The Ebola and Marburg viruses, both members of the filovirus family, wreak havoc on host cells with just seven open reading frames (ORFs) encoded by a 19-kilobase RNA genome. But a comprehensive examination of viral messenger RNAs, published yesterday (November 4) in mBio, has uncovered hidden variation in some of the transcripts produced by Ebola and Marburg when they infect animal cells.
Researchers at the Icahn School of Medicine at Mount Sinai in New York City and their colleagues infected monkey and human cell lines with both viruses, and performed Illumina sequencing on RNA isolated from the cells at different time points after infection.

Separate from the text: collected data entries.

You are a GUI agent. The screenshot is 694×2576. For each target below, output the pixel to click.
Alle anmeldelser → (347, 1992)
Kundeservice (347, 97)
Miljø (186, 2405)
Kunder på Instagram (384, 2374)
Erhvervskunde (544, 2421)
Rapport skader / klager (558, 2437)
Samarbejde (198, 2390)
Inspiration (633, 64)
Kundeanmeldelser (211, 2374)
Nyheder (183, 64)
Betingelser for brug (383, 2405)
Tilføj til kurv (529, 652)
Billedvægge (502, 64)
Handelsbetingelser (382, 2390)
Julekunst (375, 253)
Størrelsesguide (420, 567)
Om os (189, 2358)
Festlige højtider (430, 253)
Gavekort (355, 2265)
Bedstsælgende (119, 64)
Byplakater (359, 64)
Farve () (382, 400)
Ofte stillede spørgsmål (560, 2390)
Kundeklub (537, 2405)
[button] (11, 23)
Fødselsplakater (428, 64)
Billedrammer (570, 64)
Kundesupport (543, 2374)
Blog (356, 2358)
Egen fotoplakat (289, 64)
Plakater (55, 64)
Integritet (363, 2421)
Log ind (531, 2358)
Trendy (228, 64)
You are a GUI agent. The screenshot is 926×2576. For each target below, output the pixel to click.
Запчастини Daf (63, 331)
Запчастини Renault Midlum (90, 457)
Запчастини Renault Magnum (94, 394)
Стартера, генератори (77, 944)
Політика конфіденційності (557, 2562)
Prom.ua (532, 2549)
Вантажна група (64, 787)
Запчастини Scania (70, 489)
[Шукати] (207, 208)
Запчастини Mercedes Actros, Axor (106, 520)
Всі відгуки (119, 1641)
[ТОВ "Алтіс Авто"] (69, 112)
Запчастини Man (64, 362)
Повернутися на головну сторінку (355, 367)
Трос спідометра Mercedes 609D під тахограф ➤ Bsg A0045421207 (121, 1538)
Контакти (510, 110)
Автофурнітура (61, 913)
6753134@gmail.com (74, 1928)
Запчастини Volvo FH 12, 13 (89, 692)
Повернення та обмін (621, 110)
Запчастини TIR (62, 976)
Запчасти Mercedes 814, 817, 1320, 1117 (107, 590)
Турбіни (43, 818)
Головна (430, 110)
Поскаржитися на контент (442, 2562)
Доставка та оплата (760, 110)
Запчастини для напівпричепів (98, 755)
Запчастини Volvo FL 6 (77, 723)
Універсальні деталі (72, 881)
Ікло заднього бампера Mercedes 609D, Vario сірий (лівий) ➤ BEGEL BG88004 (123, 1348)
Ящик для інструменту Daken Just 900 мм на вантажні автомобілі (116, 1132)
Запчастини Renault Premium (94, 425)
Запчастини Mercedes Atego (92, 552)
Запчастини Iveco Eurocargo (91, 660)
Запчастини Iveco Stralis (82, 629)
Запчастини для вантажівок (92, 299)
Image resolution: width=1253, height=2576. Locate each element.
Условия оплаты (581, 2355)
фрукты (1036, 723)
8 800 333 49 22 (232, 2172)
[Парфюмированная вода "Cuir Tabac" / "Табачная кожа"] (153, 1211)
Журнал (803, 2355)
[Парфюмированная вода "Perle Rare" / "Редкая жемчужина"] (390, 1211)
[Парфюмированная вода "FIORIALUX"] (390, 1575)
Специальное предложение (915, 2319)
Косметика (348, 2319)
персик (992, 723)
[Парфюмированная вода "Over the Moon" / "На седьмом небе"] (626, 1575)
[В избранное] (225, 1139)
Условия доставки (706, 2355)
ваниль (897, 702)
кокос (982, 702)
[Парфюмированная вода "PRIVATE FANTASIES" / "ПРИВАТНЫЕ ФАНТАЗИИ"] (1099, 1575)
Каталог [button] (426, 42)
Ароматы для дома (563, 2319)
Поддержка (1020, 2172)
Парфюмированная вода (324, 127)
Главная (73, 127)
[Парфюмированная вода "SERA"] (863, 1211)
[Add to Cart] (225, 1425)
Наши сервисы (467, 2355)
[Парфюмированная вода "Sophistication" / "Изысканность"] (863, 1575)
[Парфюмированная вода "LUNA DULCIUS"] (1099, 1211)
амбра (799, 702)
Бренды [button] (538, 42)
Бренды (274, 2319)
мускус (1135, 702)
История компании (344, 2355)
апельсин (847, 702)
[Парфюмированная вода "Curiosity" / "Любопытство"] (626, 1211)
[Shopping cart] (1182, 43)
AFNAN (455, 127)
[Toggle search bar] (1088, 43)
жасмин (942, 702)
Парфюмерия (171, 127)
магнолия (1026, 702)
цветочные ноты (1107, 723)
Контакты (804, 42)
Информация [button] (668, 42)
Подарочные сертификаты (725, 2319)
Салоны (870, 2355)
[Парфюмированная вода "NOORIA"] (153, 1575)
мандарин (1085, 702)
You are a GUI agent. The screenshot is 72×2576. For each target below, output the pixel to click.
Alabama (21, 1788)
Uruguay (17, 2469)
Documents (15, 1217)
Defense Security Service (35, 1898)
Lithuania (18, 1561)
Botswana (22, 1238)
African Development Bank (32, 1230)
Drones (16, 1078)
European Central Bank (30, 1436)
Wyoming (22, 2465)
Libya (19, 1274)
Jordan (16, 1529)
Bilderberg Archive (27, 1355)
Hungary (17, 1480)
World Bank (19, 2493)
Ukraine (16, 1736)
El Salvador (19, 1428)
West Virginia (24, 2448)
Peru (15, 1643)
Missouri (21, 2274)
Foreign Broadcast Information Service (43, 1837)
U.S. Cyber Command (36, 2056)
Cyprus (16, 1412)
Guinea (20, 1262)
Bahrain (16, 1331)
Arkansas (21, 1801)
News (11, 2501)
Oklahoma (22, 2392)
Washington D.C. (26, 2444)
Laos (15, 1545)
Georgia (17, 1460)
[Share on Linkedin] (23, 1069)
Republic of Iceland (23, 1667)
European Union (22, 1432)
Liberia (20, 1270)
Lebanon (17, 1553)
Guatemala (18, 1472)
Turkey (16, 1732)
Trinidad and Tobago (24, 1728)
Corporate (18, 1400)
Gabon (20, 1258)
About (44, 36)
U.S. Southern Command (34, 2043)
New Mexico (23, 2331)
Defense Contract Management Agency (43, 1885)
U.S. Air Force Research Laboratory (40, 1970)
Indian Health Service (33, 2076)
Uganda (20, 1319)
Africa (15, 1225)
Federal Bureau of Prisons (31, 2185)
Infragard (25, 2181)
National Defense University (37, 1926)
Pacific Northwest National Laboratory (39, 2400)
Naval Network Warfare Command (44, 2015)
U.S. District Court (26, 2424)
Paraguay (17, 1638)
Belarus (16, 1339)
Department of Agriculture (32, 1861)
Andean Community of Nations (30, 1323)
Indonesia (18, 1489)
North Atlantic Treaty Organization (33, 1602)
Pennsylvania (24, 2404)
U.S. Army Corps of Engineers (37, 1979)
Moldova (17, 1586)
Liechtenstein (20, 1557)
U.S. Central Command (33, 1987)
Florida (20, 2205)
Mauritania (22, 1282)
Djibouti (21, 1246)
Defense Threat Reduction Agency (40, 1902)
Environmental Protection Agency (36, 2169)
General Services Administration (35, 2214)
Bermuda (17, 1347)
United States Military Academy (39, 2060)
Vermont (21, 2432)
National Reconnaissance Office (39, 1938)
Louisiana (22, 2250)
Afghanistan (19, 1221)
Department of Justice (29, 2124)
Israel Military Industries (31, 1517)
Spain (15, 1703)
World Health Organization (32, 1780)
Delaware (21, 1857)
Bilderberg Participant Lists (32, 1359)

An analysis of the viral transcripts identified sites where the viral polymerase inserted nucleotides, likely leading to previously undescribed proteins. The messenger RNA (mRNA) encoding the Ebola glycoprotein was the most commonly edited, while transcripts for the Marburg virus nucleoprotein and polymerase were also altered.
Investigating variability in the Ebola glycoprotein could be particularly important for the development of vaccines and treatments, since this protein plays a role in virulence and mediates the attachment of the virus to host cells.
“The bottom line is we know these changes occur but we don’t yet know what it really means in the biology of the virus,” study coauthor Christopher Basler said in a press release. Basler added that the life cycles of filoviruses are not well understood, “so we need a complete description of how they grow to develop new strategies used to treat the infections.”